James Allen, head of Walker Crips Alternative Investments, comments on today’s ONS house price index.
UK average house prices rose by 5.2% in 2017 according to ONS statistics released this morning, with growth in England coming in a shade below the national average at 5%. What, on the face of it, looks like fairly stable growth belies huge variations at the local authority level.
Of the 35 most expensive English local authorities, eight recorded house price falls with the most expensive borough, Kensington & Chelsea, experiencing the biggest drop at 10.7%. For the 35 cheapest local authorities three saw falling house prices over the year, but the variations were not nearly so marked as they were in the more affluent parts of the country. Given there were only 16 local authorities with declining house prices it is remarkable that almost 70% of these were in the top and bottom deciles.

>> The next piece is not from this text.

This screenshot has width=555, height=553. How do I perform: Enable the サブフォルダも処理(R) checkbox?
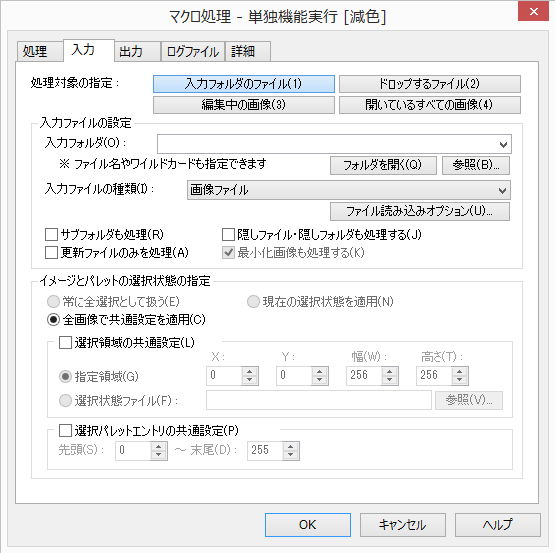pos(51,234)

17 local authorities experienced house price growth that was at least as good as Kensington & Chelsea’s fall was bad. 14 of these are to be found in the middle two quarters of the index by today’s average house price. It is surprising to see 76% of the biggest gains in only 50% of the index. These big risers are spread over many regions so it is not the case, as it has been in recent years, that falls in London simply precipitate rises in the suburbs. A more fragmented market is clearly developing, with differentiation based on market segment and geographic idiosyncrasies.
There is one surprising correlation however, as only two of these 17 risers voted strongly for ‘remain’ in the EU referendum whereas 9 returned a vote in excess of 56% for ‘leave’. Perhaps residents in these areas are excited at the prospect of exiting the EU and that confidence is being reflected in their local housing markets?